The Coalition to Save Hempstead Harbor has embarked on a new project to help keep local waters healthy. On Tuesday the organization kicked off an oyster-seeding project, beginning the process of planting roughly 30,000 oysters in several local harbors.
The concept is straightforward: The coalition has placed spat, or oyster larvae already attached to shells, in eco-friendly cages in the waters off three docks; the Tappen Marina, the Hempstead Harbor Club and the Sea Cliff Yacht Club.
The benefits of having oysters in the water are manifold, according to Joshua Perry, the shellfish hatchery manager at Cornell Cooperative Extension of Suffolk County’s marine program, who delivered the oysters from Southold.
Oysters not only improve water quality by diluting chemicals such as nitrogen, but also promote marine biodiversity as they develop by creating a habitat in which other local species can grow as well.
“Oysters, in a sense, are the powerhouse of filters on Long Island,” Perry explained. “One oyster, when fully grown, can filter up to 55 gallons of water a day.”
The coalition will be growing a species known as the eastern oyster, common to the east coasts of North and South America. It is a marine bivalve mollusk with a lifespan of up to 20 years, and grow between 3 and 5 inches long.
This project has been several months in the making, beginning in March, after community members approached the group to ask whether the coalition could duplicate an oyster-seeding effort that the Town of Oyster Bay began in 2017. Carol DiPaolo, the coalition’s water-monitoring coordinator, explained that its project has been driven by the community from the beginning.
“The impetus was, there was a lot of interest in a program like this anyway,” DiPaolo said, “and some of the local residents were going to Oyster Bay, where the program had already been established. It really started because local residents were telling us that they’d love to see a project like that here.”
The oyster spat will be cared for through a community oyster gardening program overseen by coalition members. They invite residents to participate in the restoration of local waters by educating them about its ecological impact and taking a hands-on approach. Volunteers will check the oysters throughout the summer and fall, measuring their growth with a random sampling of 20 oysters at a time, and cleaning their cages twice a month.
Although the project is already underway, the coalition is still working on securing funding from the community. Donations can be made on the organization’s website, coalitiontosavehempsteadharbor.org.
While the project will certainly benefit the environment, Martha Braun, the coalition’s assistant environmental monitor and the initiative’s program manager, explained that it will not remedy every issue that Hempstead Harbor faces.
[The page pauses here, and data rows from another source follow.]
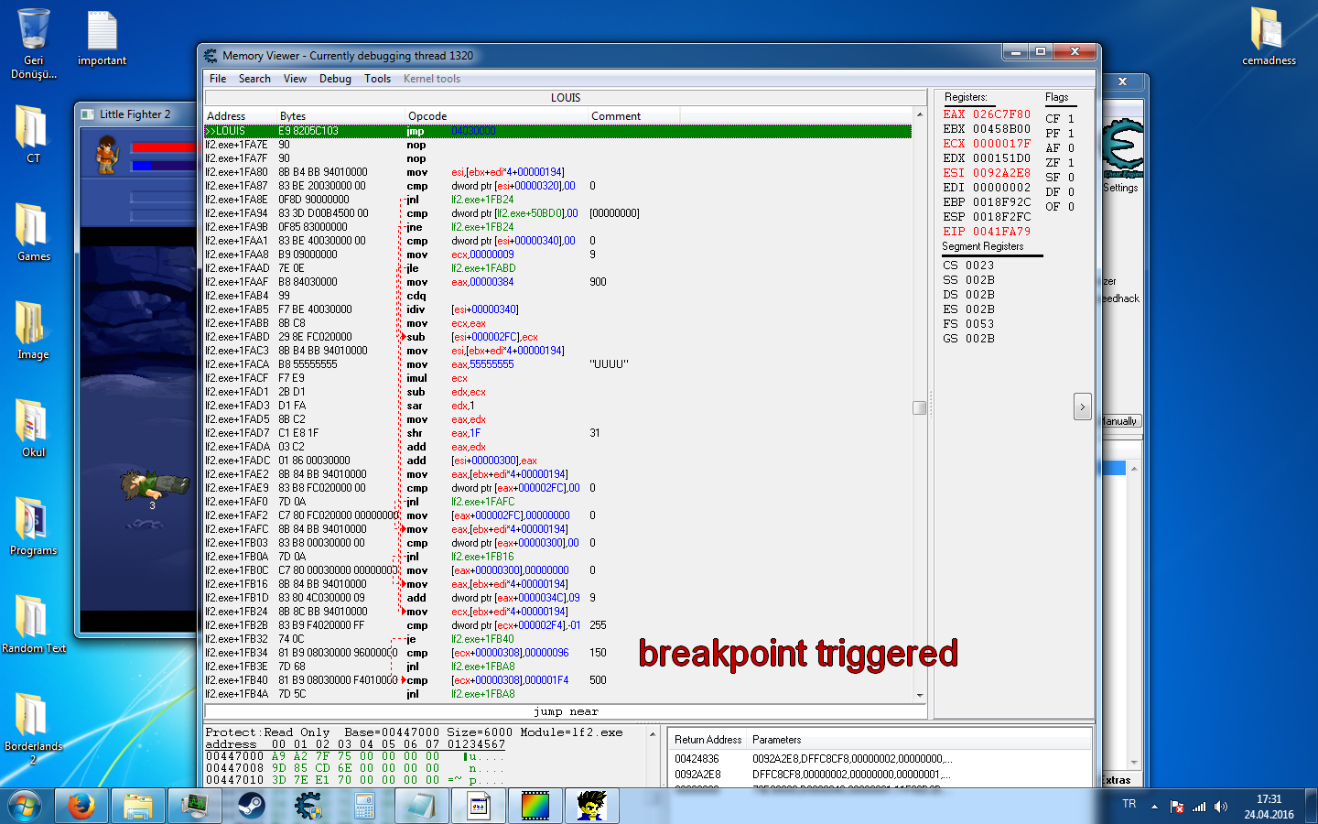Open the Tools menu
This screenshot has width=1318, height=824.
tap(377, 79)
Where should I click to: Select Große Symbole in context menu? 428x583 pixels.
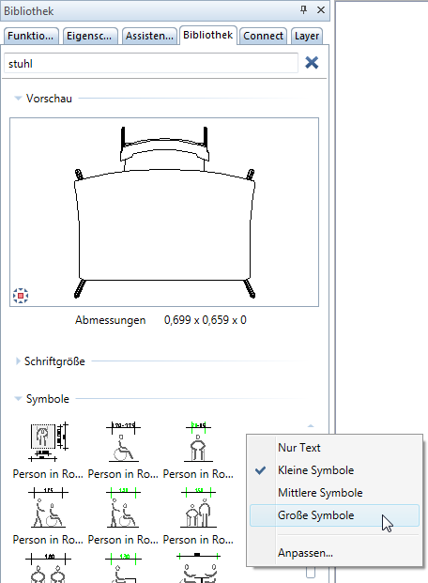(315, 515)
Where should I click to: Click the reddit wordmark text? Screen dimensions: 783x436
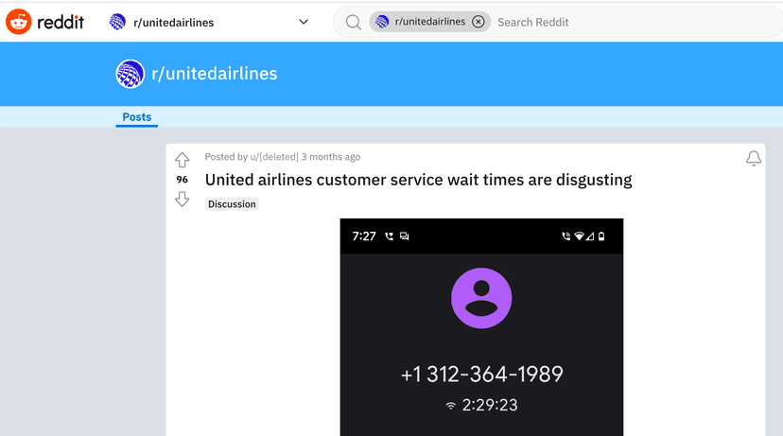coord(61,22)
“We’re not relying on the oysters as a solution to all of our problems, because we can’t just rely on them to take in all of our toxins and then be like, ‘Oh, it’s fine now,’” Braun said. “It’s a motivation to find other ways to contribute to improving water quality so they can actually thrive once we put them in the water.”
DiPaolo also explained that while the major goal of the project is to grow the oysters into a productive force for improving aquaculture and water quality, the coalition is also focused on educating the community on the benefits of this productive shellfish.
“It’s really a wonderful educational program for the community to see how the oysters are set on old shells, what they look like, what the growth rate is,” she said, “and learn about all of the biology of oysters and learn about the unbelievable power they have at filtering, and all of the benefits they provide.”